Although most people, including the majority of financial analysts, view working capital and net working capital as being synonymous, there is a small minority that considers working capital to be the same as gross working capital. If you encounter this alternative definition, just remember that gross working capital is the sum of all of a business’ assets.

So the alternative formula for working capital would be:

Receivables + Inventory + Short Term Investments + Cash + Marketable Securities + Other Current Assets = Working Capital

Gross working capital does Not include any of the business’ liabilities or debt, so the alternative formula for working capital doesn’t include those either.

**Example of Alternative Working Capital Calculation**

Let’s check out an example of the alternative calculation of working capital and then how that differs from the traditional calculation.

Let’s assume the company has $50,000 in receivables, $30,000 in inventory, $20,000 in short-term investments, $25,000 in cash, $10,000 in marketable securities, $5,000 in other assets, and $50,000 in total liabilities.

Now, we have to remember that the alternative method doesn’t include the liabilities, so we just add up all of the assets which gives us a total of $90,000. This is the company’s gross working capital and the alternative definition of its working capital. The traditional calculation would then subtract the liabilities of $50,000 and be left with $40,000 in working capital. You can see there is a significant difference between the numbers in the two equations.

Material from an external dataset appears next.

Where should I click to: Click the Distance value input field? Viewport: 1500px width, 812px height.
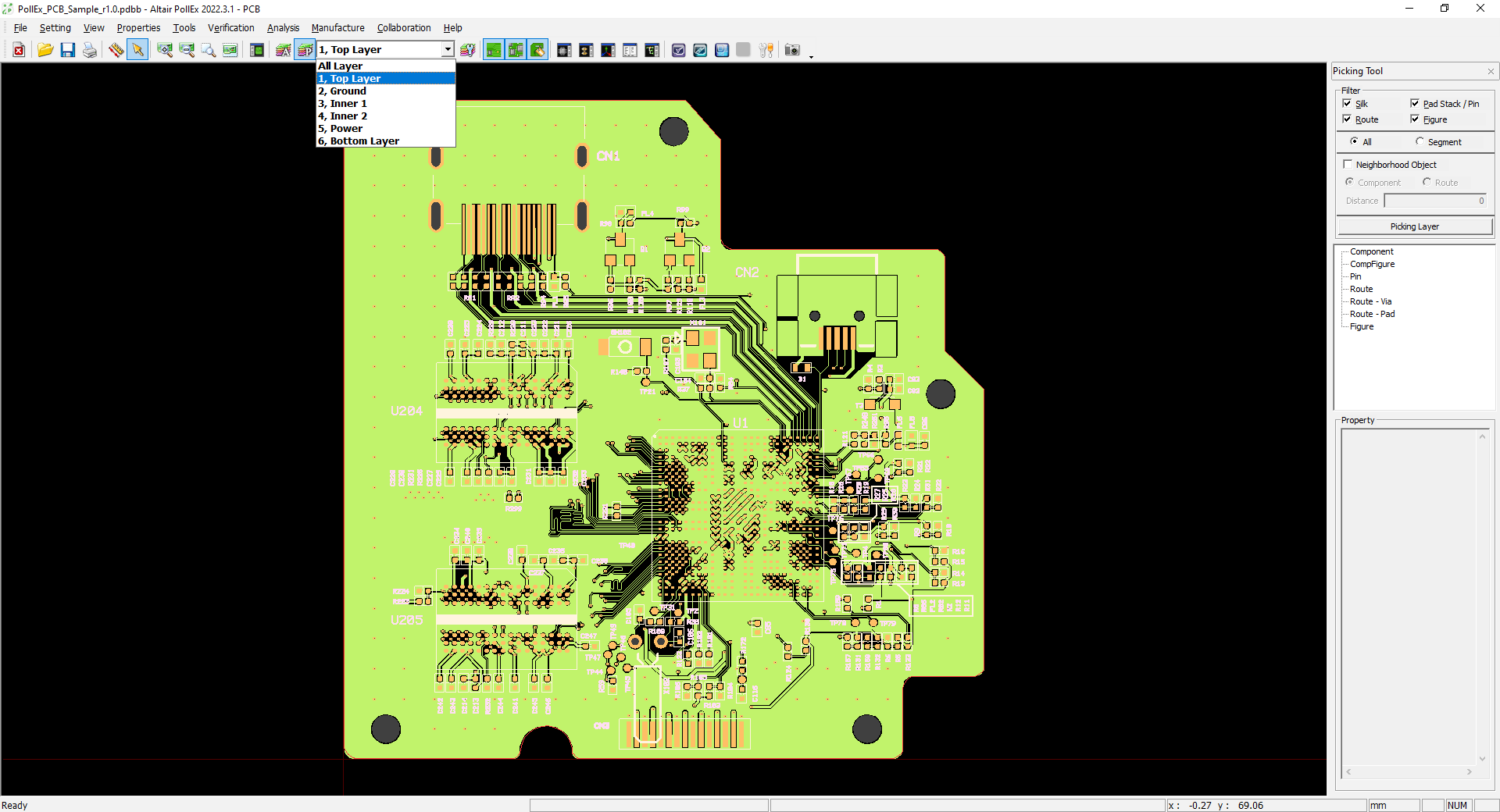1435,201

**Alternative Formulas for Net Working Capital**

There are two alternative formulas for calculating net working capital. In the first formula, cash and debt are removed from the standard equation. So, the equation is:

(Current Assets - Cash) - (Current Liabilities - Debt) = Net Working Capital

The second alternative equation simplifies net working capital and only includes:

Accounts Receivable + Inventory - Accounts Payable = Net Working Capital.

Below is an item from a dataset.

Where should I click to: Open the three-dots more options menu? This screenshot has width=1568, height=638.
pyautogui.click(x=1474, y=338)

**Examples of Alternative Net Working Capital Calculations**

Alternative net working capital calculations differ from the traditional definition. For example, the first alternative equation removes cash and debt from the standardly used equation. The alternative equation look like this:

(Current Assets - Cash) - (Current Liabilities - Debt)

Let’s look at an example. Assume the company has $100,000 in total assets ($20,000 in accounts receivable, $20,000 in inventory, and $60,000 in other assets), $25,000 in cash, $10,000 in current liabilities ($3,000 in accounts payable and $7,000 in other liabilities), and $2,000 in debt. The equation would read as:

($100,000 - $25,000) - ($10,000 - $2,000) and the net working capital using this alternative method would equal $67,000.

The traditional method of calculation would Not subtract the cash or the debts. So, using the traditional net working capital calculation, the company would have $113,000 in net working capital. Gain, you can see a big difference in the calculations and the outcomes.

Let’s move on to an example of the second alternative equation for net working capital which is:

Accounts Receivable + Inventory - Accounts Payable = Net Working Capital.

Assuming that we use the same numbers from above, the equation would read as:

$20,000 + $20,000 - $3,000 = $37,000 in working capital. Once again, wildly different outcomes, so make sure you know which formula is being used first!